Moonrise Kingdom


Wes Anderson's beautifully odd seventh film

Back into live action after his stop-motion excursion with Fantastic Mr Fox, Wes Anderson’s seventh film feels both utterly strange and entirely familiar.

Awash with pre-Vietnam innocence, this delicate portrait of first love and family dysfunction in 1965 New England is often as remote as its fictional island setting (‘New Penzance’), as Boy Scouts, Benjamin Britten and Bruce Willis are stirred into a melancholic melting pot.

Still, those au fait with Anderson’s folksy retro aesthetic will be struck by déjà vu from the opening scene, when the camera rigorously patrols the Bishop household (recalling the abode cut-away shots in The Life Aquatic, Fox, etc).

Twelve-year-old orphan boy Sam (Jared Gilman) feels like a distant cousin to Rushmore’s Max Fischer. And Suzy (Kara Hayward), the young Bishop girl Sam convinces to run away with him, could so easily be a Royal Tenenbaum.

While Anderson never strays from his comfort zone, his universe is so confidently realised you wonder why he needed Roman Coppola to co-write when he got stuck.

Giving chase to the runaways, Anderson newbies Edward Norton (Sam’s Scout Master) and Bruce Willis (the lonesome sheriff) sync well with the auteur’s world.

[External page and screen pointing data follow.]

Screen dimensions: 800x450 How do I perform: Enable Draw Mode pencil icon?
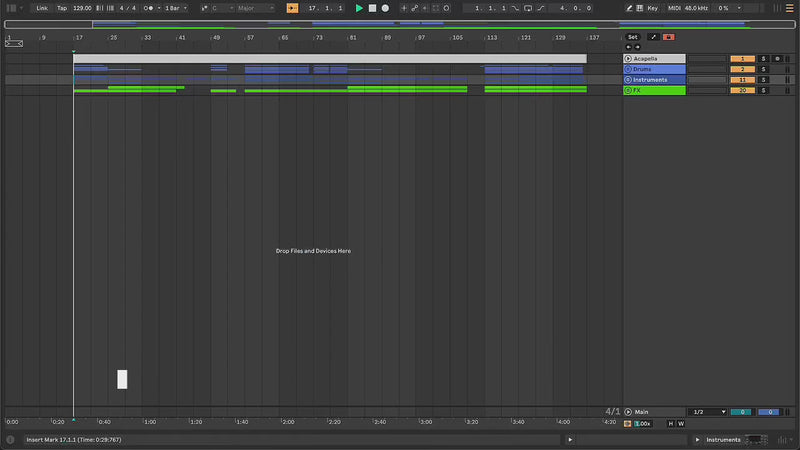(628, 8)
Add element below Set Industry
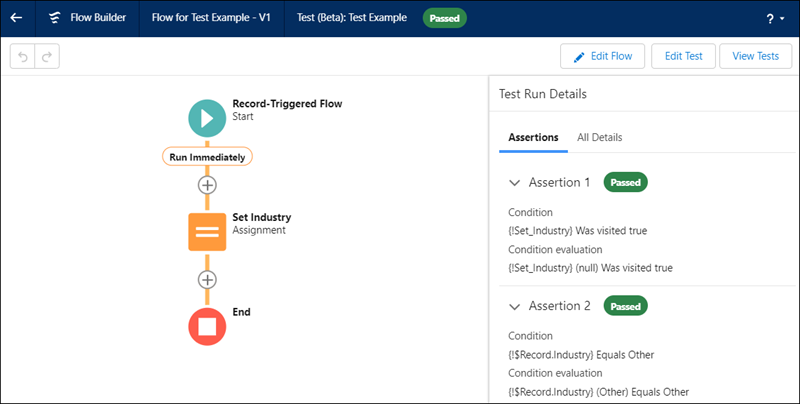This screenshot has width=800, height=404. 207,279
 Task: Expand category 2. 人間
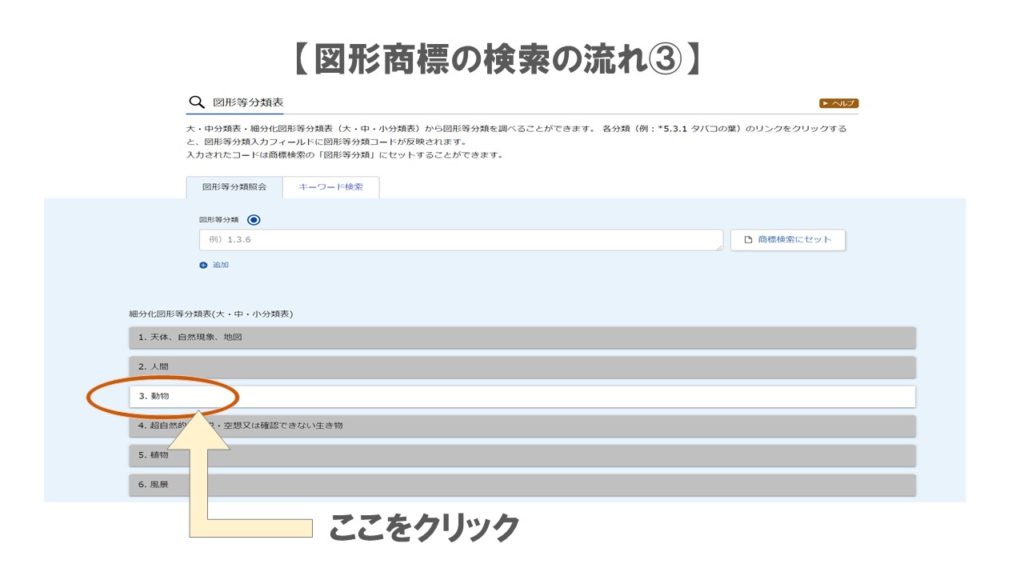coord(522,367)
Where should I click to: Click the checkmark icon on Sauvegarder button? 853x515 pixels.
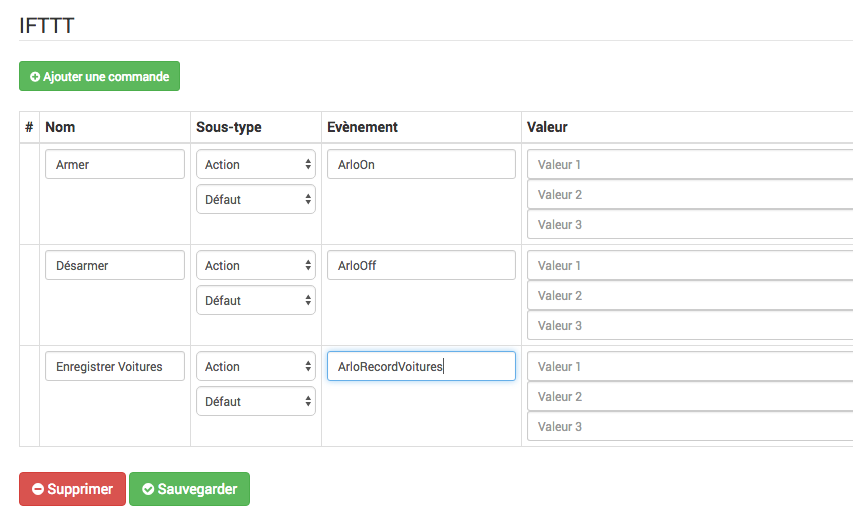coord(148,489)
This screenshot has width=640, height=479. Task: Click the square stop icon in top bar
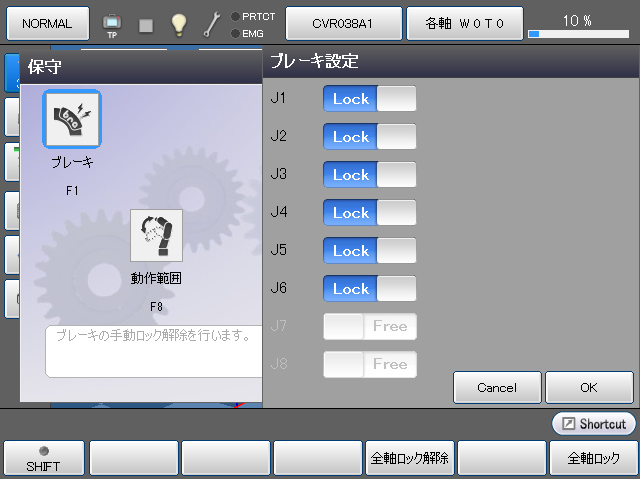146,24
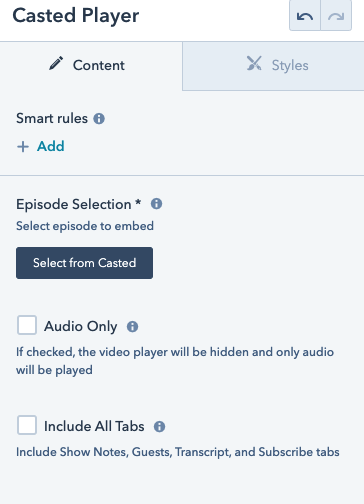Click the brush-and-ruler icon on Styles tab
This screenshot has height=504, width=364.
click(254, 63)
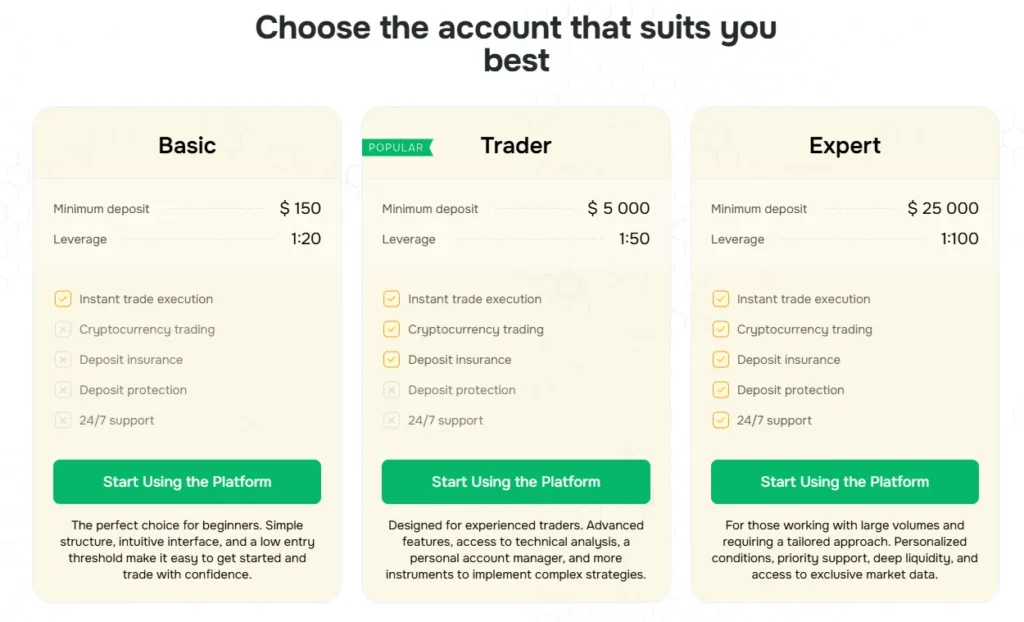Screen dimensions: 1024x622
Task: Click Basic plan's 24/7 support cross icon
Action: [x=63, y=421]
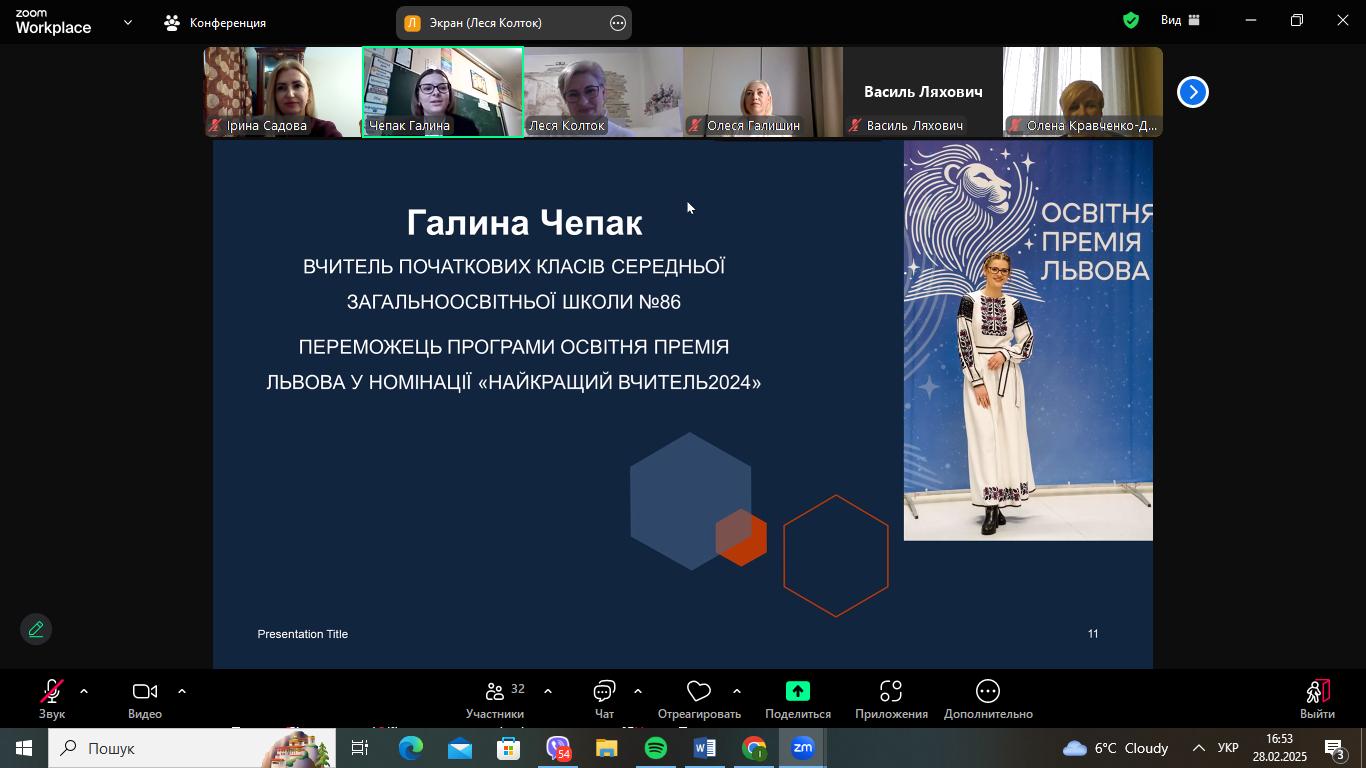Open the Участники participants panel
This screenshot has height=768, width=1366.
(495, 697)
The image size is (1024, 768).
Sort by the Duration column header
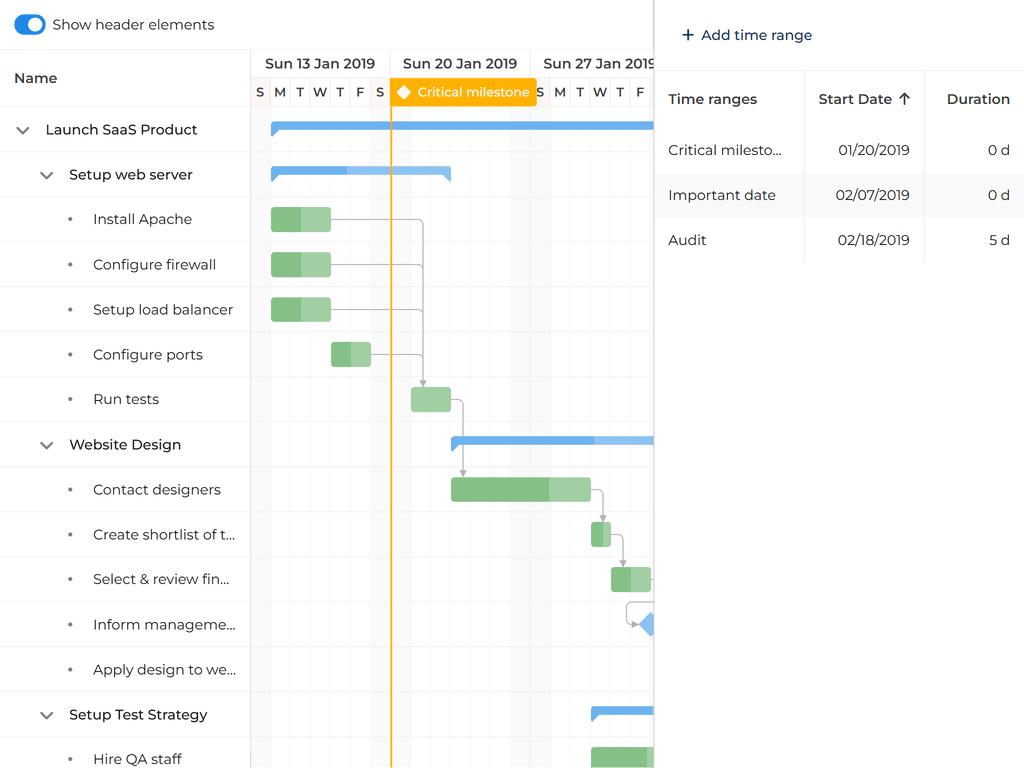[x=977, y=99]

The sights (Robert D. Yeoman’s autumnal lensing) and sounds (music by Britten and Françoise Hardy) are as warming as Sam and Suzy’s idealistic romance.

True, Moonrise Kingdom’s fanciful, nostalgic tendencies won’t please everyone, while Harvey Keitel in a Scout uniform will unsettle most. But this may be Anderson’s most beautiful oddity yet.

Skimpy extras include Bill Murray’s (Suzy’s dad) deadpan set tour: “Bruce Willis plays a policeman… typecasting, I guess.”